Rewrite the rows from the line with "The width and height of the screenshot is (1095, 482)." through the line with "tap(194, 317)", switching "nebula" to "galaxy" and leaving everything else unchanged.
--
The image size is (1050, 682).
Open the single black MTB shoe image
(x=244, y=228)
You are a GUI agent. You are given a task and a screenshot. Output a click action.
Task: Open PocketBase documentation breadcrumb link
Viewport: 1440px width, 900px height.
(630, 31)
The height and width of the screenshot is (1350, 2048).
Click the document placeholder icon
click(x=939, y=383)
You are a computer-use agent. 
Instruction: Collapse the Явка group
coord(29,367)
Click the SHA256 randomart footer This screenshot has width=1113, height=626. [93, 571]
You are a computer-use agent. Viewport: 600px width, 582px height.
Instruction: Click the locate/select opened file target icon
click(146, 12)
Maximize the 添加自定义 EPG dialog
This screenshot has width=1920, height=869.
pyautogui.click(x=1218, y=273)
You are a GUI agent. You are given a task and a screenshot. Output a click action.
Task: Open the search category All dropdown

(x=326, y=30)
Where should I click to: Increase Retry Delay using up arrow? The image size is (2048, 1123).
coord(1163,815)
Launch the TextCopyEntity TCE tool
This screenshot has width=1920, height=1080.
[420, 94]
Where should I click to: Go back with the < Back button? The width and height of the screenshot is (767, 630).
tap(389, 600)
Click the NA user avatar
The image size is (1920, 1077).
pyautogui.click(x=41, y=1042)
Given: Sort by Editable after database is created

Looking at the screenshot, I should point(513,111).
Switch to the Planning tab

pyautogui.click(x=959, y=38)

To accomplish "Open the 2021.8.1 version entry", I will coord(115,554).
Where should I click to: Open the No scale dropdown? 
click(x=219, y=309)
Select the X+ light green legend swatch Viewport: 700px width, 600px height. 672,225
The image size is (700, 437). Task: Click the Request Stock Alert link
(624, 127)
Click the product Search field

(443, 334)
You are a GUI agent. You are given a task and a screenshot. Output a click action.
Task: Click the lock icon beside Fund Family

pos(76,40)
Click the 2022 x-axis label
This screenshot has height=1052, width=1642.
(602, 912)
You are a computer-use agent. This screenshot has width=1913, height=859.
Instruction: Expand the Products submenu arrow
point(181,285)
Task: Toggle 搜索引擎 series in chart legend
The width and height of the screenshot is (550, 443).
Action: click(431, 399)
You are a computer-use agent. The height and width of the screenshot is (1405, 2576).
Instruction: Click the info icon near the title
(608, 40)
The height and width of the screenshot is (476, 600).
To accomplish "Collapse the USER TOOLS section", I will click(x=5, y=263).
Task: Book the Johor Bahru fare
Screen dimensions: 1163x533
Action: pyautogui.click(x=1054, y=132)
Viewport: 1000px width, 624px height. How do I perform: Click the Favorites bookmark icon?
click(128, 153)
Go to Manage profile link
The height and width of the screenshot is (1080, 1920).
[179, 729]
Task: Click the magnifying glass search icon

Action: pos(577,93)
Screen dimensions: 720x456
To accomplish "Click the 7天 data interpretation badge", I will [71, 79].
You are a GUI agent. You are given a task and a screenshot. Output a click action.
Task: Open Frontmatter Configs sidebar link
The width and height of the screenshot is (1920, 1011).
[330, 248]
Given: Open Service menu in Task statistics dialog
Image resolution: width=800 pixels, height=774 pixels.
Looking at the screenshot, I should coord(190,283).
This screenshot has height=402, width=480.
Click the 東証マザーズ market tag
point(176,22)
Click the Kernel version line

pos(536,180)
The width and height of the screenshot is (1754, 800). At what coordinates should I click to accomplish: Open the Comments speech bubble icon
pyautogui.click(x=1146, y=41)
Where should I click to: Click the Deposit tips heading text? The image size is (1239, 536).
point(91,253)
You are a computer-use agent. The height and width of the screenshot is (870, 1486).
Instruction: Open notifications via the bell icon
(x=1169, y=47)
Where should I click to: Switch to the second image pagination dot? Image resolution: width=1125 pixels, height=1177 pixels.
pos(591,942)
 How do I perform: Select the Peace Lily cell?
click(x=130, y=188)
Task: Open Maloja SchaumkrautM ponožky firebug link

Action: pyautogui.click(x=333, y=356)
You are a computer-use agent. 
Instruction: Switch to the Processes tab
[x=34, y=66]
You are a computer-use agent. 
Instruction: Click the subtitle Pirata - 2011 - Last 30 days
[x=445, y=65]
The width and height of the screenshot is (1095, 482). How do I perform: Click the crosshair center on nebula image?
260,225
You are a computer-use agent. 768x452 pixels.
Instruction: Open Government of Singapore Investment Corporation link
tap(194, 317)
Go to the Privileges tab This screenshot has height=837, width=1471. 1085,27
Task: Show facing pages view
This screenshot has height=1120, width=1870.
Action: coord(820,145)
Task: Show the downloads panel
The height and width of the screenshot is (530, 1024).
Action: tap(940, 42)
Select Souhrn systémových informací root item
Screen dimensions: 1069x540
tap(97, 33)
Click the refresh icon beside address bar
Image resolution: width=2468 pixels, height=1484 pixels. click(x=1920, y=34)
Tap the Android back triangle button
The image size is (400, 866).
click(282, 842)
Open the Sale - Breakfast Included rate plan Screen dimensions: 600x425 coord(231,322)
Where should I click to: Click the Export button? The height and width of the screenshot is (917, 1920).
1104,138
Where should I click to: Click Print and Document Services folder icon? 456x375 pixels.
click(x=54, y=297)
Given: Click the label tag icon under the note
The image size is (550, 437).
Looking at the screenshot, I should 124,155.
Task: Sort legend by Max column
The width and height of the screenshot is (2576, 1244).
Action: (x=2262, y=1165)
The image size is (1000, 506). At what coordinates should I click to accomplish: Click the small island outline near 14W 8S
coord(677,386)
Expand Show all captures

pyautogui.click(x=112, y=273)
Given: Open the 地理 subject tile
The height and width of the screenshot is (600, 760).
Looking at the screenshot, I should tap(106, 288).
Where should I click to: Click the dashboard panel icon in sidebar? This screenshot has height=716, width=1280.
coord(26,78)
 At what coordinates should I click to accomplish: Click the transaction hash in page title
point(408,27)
--
# Output of the task
The width and height of the screenshot is (1095, 482). How do I perform: Click the crosshair center on galaxy image?
260,225
You are a computer-use agent. 768x452 pixels.
Instruction: Open Government of Singapore Investment Corporation link
tap(194, 317)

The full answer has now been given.